Ma soprattutto un lavoro preziosoperché pone alcuni spunti di riflessione sull'aspetto sociale del mondo ultras allo stato attuale e del ruolo delle curve rispetto ai conflitti sociali, dato che oggi esse vedono riversarsi al loro interno quel concetto di “apoliticità” che altro non è che il viatico ad uno spostamento a destra dei soggetti più o meno organizzati e della composizione che assiduamente le frequenta. Un bacino, quello delle curve, frequentato da un proletariato e sottoproletariato pieno di rabbia (vediamo spesso questa rabbia riversarsi contro Stato e polizia) che andrebbe inchiestato, studiato e presenziato, e perché no ripensato un intervento proprio al fine di non lasciarlo in mano ai tentativi dell’estrema destra di farlo completamente suo e costruire così soggettività a noi avverse e nemiche. Molti compagni, come chi scrive, sono cresciuti politicamente all’interno delle curve attraverso socialità, immaginario e simboli di sinistra, si avvicinavano ai centri sociali e si battevano per lotte civili e sociali. Purtroppo molte di queste curve e situazioni si sono esaurite lasciando un buco enorme che fascisti organizzati e speculatori hanno saputo sfruttare. In parallelo a tutto ciò, alcune di quelle esperienze autonome che dal basso hanno provato a mettere in piedi istanze pratiche di lotta – come i primi Mondiali Antirazzisti di Montecchio o il Raduno Antirazzista Internazionale (R.A.I.) di Terni – si sono viste morire o svuotate dall’interno, diventando luoghi in mano alla “sinistra” istituzionale atti a far sì che questa mantenga una parvenza di sinistra attraverso certi valori etici.
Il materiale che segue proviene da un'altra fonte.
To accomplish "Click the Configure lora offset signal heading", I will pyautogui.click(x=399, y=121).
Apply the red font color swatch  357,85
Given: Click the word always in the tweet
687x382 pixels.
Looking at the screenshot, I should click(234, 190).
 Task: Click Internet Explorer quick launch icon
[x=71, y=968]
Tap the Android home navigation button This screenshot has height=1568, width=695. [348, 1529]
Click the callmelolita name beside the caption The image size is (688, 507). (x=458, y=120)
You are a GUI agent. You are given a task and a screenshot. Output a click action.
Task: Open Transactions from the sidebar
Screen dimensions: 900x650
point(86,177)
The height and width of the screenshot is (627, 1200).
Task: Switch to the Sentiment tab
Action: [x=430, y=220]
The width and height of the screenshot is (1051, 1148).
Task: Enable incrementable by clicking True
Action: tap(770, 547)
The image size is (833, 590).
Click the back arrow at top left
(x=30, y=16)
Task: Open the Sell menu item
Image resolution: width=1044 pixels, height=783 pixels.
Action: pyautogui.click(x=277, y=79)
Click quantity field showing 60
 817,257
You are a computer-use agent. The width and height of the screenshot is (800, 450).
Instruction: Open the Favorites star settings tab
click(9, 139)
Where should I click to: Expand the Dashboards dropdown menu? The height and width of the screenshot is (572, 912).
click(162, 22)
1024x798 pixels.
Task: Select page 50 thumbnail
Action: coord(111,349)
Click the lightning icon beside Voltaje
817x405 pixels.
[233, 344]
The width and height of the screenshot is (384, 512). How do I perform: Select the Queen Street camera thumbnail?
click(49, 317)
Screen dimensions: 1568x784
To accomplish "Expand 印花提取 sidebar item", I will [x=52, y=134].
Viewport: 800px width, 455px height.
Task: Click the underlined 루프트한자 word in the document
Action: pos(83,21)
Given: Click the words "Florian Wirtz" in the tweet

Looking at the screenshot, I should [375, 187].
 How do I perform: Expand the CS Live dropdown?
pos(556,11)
Di fronte a tutto questo, il libro permette di immaginare che un calcio diverso sia ancora possibile, come stanno insegnando tutte le variegate esperienze di calcio popolare che da anni stanno nascendo non solo in Italia ma in diverse parti d’Europa: attraverso lo sport più bello del mondo e l’aggregazione delle generazioni più giovani fanno dell’antagonismo e della lotta un punto fermo, creando nuove soggettività conflittuali proprio a partire dall’antifascismo, antirazzismo e antisessismo, non solo contro un modello di sistema calcio oramai votato al denaro, ma anche contro un sistema di società che non ci appartiene.

Come partecipanti ad una collettività di parte e militante, siamo poi così sicuri che Ultras e Movimento non possano tessere relazioni, confrontarsi, e quando è necessario lottare per fini comuni?

St.Pauli dimostra che questo processo è possibile.